__Provided passage__:
Picos Original Riders

Picos Original Riders
Highlights of 2010

Last of the Picos Riders - to Rome Alone!

Our first two charity rides were a huge success - raising over £20,000 for the South East Cancer Help Centre.

The Centre does a fantastic job of supporting patients and carers at the most difficult times of their lives. They make a real difference and you could help them in their work by contributing to our fundraising. Donations can be made via JustGiving.comhttps://www.justgiving.com/Tom-Vaz/ or directly into the Centre. For more details of the Centre and their work see their website at http://www.sechc.org.uk/

After 3 years of rest it seemed time to dust off the old muscles, bones and sinews and do one more spectacular ride in aid of this fabulous charity.

This time I will travel alone for 25 days, mainly following the ancient pilgrimage route to Rome, the Via Francigene, covering a distance of around 1,400 miles.

The route travels through Newhaven - Dieppe - Paris before I eventually reach the Via Francigene in Eastern France. From then on it is pretty simple apart from having to cross the Alps without an elephant!

Thursday 6 August 2015

Day 25 Bracciano to Rome

A short, fast ride of 29 miles and I reached Rome in triumph with the blast of trumpets and the roars of the crowd in my ears. Sadly I may have imagined all that - it was probably the sound of car horns and the revving of motorbikes.

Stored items

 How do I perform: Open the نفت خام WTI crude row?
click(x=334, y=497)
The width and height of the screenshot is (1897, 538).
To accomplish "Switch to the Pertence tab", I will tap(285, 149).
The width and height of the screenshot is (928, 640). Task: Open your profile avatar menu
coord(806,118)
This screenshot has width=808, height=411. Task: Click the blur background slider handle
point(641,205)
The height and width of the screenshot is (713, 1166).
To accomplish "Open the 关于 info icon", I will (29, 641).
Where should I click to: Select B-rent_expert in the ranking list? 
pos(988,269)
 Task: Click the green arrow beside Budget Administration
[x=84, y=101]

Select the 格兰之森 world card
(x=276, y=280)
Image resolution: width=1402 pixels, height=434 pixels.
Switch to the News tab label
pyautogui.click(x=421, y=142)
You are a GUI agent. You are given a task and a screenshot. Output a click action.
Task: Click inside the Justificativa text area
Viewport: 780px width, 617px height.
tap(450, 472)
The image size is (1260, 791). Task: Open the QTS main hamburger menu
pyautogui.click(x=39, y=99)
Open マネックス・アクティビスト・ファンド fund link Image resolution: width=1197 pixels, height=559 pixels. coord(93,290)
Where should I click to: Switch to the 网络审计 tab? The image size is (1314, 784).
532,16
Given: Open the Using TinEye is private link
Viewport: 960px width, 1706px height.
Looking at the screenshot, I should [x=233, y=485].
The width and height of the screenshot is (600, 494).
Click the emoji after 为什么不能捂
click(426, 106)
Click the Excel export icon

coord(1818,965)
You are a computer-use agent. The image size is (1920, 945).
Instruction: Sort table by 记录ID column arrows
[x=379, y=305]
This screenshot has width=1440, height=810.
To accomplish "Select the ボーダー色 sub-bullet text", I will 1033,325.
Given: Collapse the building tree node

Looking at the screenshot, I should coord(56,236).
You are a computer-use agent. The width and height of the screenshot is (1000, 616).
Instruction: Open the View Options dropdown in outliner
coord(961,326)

__What to produce__: Retype the entire charity ride text word for word, with nothing changed. None of the data is needed here.

__Solution for this problem__:
Picos Original Riders

Picos Original Riders
Highlights of 2010

Last of the Picos Riders - to Rome Alone!

Our first two charity rides were a huge success - raising over £20,000 for the South East Cancer Help Centre.

The Centre does a fantastic job of supporting patients and carers at the most difficult times of their lives. They make a real difference and you could help them in their work by contributing to our fundraising. Donations can be made via JustGiving.comhttps://www.justgiving.com/Tom-Vaz/ or directly into the Centre. For more details of the Centre and their work see their website at http://www.sechc.org.uk/

After 3 years of rest it seemed time to dust off the old muscles, bones and sinews and do one more spectacular ride in aid of this fabulous charity.

This time I will travel alone for 25 days, mainly following the ancient pilgrimage route to Rome, the Via Francigene, covering a distance of around 1,400 miles.

The route travels through Newhaven - Dieppe - Paris before I eventually reach the Via Francigene in Eastern France. From then on it is pretty simple apart from having to cross the Alps without an elephant!

Thursday 6 August 2015

Day 25 Bracciano to Rome

A short, fast ride of 29 miles and I reached Rome in triumph with the blast of trumpets and the roars of the crowd in my ears. Sadly I may have imagined all that - it was probably the sound of car horns and the revving of motorbikes.